**DOCUMENT TEXT:**

Held on the 28th of July 1973 at a speedway in the reaches of western upstate New York the Watkins Glen festival was attended by an estimated 600,000 people, dwarfing Woodstock in terms of numbers.  For a long time the Guinness Book of World Records listed it as the largest audience of this type and it may still qualify as the largest single gathering in U.S. history. The average age was put at between 17 – 24 years old, which meant that one out of every three people of that age group in the region stretching from Greater Boston to New York were in that single small town listening to music.

The music that they listened to was the stuff of legend.  Unlike some of the other festivals named above – there were only three bands at Watkins Glen.  Those were The Allman Brothers Band, The Band and The Grateful Dead (see, I told you we’d get there).  Each of those groups is in the RRHOF and, in 1973, each was arguably at the height of their powers. 

The concert was scheduled to be held on a single day but the fans started arriving the day before and the bands needed to do a soundcheck.  The Allmans and The Band did a few numbers, to the delight of the assembled crowd.  The Grateful Dead then took the stage for their “soundcheck”, which proceeded to go on, in much the tradition of this entry, for nearly two hours over two sets, including one extended, wholly improvisational jam.  It is not an exaggeration to say that, of all the Grateful Dead concerts, the one bootleg recording that may have been most sought after was not a concert at all, but this soundcheck.

The next day the Dead opened the concert proper with the version of “Bertha” that can be heard in the attached link. The concert itself disappointed no one – with historic sets by each band (The Band followed The Dead and then The Allman Brothers closed the show).  After the Allman’s set an impromptu encore took place with members from all three bands on stage for an extended jam – probably one of the greatest collections of rock talent on one stage ever. The event is described in this Wikipedia entry:  https://en.wikipedia.org/wiki/Summer_Jam_at_Watkins_Glen

The festival was indeed historic – but like all such events it had to come to an end, and that meant that approximately the entire population of Detroit hopped in their cars to return home.  The result was a traffic jam of historic proportions.  The route directly back to New York was jammed solid, so a number of cars, vans and pickup trucks full of fans headed east towards the Berkshires (where many of the concertgoers had, in all probability, vacationed with their families).  They did this thinking to take a route around the worst of the traffic and then head due south towards New York along Route 7 (which goes right through Sheffield) or along other back roads.  That sounds like a good option, until 35,000 cars get the same bright idea.

(Excerpts from a dataset)
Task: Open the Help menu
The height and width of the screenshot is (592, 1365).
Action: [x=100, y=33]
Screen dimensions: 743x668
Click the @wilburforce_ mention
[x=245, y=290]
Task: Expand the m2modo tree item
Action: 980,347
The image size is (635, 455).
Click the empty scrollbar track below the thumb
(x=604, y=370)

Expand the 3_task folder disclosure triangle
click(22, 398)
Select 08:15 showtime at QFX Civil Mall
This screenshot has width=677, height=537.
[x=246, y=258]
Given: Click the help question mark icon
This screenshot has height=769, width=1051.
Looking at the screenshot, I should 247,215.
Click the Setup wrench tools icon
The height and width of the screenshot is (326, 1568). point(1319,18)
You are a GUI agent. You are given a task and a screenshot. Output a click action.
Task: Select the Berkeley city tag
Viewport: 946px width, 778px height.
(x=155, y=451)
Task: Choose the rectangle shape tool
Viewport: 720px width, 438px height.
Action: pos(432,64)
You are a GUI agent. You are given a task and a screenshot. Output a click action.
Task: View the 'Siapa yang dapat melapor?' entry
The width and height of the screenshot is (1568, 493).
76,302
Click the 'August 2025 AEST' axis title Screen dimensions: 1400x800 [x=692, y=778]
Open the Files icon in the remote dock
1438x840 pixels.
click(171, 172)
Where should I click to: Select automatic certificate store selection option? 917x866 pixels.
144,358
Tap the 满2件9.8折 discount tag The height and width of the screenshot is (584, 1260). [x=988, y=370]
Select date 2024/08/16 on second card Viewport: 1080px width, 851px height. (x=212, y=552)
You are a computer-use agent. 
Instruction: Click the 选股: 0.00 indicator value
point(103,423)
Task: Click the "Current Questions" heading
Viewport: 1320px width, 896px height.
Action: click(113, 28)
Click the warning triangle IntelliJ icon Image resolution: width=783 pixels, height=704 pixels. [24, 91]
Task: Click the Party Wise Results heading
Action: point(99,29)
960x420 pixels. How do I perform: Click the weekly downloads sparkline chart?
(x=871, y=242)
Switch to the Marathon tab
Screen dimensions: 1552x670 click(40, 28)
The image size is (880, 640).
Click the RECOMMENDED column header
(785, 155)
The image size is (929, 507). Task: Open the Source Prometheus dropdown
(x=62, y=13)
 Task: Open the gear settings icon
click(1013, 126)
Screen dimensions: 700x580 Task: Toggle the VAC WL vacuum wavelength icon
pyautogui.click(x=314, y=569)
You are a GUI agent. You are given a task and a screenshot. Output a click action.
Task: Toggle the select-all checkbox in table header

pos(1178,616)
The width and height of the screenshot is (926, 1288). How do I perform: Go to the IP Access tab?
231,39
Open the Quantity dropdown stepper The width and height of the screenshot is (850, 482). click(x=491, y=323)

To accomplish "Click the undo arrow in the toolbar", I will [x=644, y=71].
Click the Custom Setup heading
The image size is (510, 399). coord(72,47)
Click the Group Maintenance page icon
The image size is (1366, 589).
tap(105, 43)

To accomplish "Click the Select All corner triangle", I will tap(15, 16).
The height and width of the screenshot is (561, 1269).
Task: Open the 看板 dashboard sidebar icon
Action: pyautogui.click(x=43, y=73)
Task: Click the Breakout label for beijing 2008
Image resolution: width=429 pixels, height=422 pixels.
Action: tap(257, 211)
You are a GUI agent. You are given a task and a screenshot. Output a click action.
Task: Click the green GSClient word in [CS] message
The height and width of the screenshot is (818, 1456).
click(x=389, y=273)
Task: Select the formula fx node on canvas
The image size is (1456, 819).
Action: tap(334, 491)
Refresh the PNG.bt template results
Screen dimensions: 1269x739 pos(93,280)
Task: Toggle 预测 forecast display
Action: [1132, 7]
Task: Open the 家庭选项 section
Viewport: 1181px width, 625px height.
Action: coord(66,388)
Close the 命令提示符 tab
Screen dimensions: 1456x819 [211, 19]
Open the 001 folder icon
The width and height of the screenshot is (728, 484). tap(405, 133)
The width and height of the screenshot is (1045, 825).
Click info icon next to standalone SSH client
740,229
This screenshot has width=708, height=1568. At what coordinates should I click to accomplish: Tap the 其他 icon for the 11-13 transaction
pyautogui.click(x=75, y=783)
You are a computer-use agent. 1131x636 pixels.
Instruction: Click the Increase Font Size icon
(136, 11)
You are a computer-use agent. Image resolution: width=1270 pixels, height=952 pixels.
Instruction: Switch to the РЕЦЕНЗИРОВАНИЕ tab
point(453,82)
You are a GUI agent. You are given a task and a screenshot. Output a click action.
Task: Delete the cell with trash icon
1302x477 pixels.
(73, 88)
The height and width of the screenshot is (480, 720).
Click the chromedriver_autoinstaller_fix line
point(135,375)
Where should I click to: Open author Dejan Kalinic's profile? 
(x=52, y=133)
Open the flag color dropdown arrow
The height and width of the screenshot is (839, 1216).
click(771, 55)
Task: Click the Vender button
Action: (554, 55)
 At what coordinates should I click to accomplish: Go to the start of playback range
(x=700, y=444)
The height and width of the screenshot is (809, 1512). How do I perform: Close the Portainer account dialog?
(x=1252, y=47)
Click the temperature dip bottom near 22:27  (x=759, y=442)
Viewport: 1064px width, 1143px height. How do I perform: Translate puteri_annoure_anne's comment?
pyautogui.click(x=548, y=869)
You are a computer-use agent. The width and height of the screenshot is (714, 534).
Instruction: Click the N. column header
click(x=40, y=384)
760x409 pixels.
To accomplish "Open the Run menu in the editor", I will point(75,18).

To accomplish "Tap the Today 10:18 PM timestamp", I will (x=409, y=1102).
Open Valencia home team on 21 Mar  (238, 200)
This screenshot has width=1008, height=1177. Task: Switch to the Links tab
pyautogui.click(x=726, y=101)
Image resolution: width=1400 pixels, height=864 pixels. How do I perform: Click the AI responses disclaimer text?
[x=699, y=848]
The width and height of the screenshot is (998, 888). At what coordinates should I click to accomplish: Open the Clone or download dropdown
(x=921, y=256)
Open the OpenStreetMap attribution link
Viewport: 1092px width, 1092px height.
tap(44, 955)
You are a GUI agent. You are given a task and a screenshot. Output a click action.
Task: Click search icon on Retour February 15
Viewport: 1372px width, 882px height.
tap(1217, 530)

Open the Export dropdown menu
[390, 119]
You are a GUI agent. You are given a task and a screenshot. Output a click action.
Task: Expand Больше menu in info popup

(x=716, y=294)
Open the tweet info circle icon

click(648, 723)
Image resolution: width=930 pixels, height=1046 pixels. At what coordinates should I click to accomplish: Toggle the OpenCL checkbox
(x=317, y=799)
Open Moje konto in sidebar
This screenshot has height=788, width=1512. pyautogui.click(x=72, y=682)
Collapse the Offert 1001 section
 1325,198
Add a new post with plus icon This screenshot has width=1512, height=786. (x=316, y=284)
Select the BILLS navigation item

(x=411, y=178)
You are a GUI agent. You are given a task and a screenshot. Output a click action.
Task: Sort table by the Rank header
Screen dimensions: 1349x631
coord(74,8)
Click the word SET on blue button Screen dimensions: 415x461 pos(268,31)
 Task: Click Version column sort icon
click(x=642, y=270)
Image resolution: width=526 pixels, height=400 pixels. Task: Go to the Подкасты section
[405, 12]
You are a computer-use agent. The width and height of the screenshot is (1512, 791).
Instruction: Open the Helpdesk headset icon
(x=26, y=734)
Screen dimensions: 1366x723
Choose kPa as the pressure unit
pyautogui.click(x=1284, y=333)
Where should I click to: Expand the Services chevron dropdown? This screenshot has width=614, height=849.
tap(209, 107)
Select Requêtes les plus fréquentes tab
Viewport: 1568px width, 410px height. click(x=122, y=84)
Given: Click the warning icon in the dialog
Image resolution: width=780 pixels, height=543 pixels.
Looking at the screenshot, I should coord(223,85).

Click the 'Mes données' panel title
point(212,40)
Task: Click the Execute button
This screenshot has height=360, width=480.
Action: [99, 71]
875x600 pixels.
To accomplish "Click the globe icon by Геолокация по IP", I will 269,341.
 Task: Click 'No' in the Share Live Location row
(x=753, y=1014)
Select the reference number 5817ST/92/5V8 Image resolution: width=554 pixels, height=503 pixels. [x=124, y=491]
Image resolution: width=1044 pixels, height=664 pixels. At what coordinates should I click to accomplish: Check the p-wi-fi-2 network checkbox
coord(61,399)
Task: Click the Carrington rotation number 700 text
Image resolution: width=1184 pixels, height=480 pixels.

**TASK GOAL:** According to the festival account, why did many fans drive east toward the Berkshires after the concert? Answer in one to three sentences. Please work from the festival account alone, not the material.

**RESPONSE TO THE TASK:** The route directly back to New York was jammed solid, so they headed east hoping to get around the worst of the traffic. From there they planned to go due south toward New York along Route 7 or other back roads.